**Text section**
_____
23 November 2020 by Robyn White

UROC slams ‘unlawful’ enclosed building proposals

UROC has responded to the Environment Agency’s appropriate measures proposals by suggesting that they are “unlawful” and would be putting independent waste management businesses at risk.

The EA proposals have already caused concern with other companies, as it looks to see more waste operations having to take place in an “enclosed building”.

Jenny Watts, UROC CEO, described the measures as “unlawful”

The Agency consultation guidance document, which opened for consultation in September, was produced to “improve the way permitted facilities in the non-hazardous and inert waste sector are operated and designed” (see letsrecycle.com story).


In response to the EA’s open consultation, which closed on 18 November, UROC stated that the requirement for waste treatment activities to take place in an enclosed building was “utter nonsense”.
_____
**Exercise instructions**
1. Answer these questions using the article on UROC's response to the Environment Agency proposals.
(a) Who is the CEO of UROC?
(b) In which month did the Agency consultation guidance document open for consultation?
(c) On what date did the consultation close?
2. Decide whether each statement agrees with the article on UROC's response to the Environment Agency proposals. Answer yes or no, and quote the words of the article that decide it.
(a) The EA proposals would see more waste operations take place in an enclosed building.
(b) The guidance document covers facilities in the hazardous waste sector.
(c) UROC said the proposals would put independent waste management businesses at risk.
3. Extract from the article on UROC's response to the Environment Agency proposals the stretch from "23 November 2020" through "businesses at risk.".

**Source data**
_____
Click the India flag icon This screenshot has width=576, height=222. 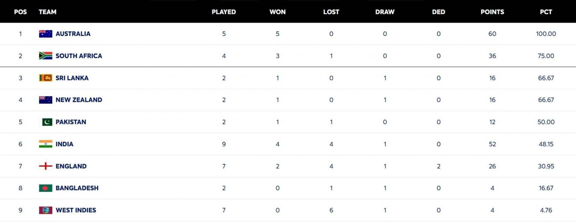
_____
**Answers to the tasks**
1.
(a) Jenny Watts
(b) September
(c) 18 November

2.
(a) Yes: "as it looks to see more waste operations having to take place in an “enclosed building”"
(b) No: "permitted facilities in the non-hazardous and inert waste sector"
(c) Yes: "would be putting independent waste management businesses at risk"

3.
23 November 2020 by Robyn White

UROC slams ‘unlawful’ enclosed building proposals

UROC has responded to the Environment Agency’s appropriate measures proposals by suggesting that they are “unlawful” and would be putting independent waste management businesses at risk.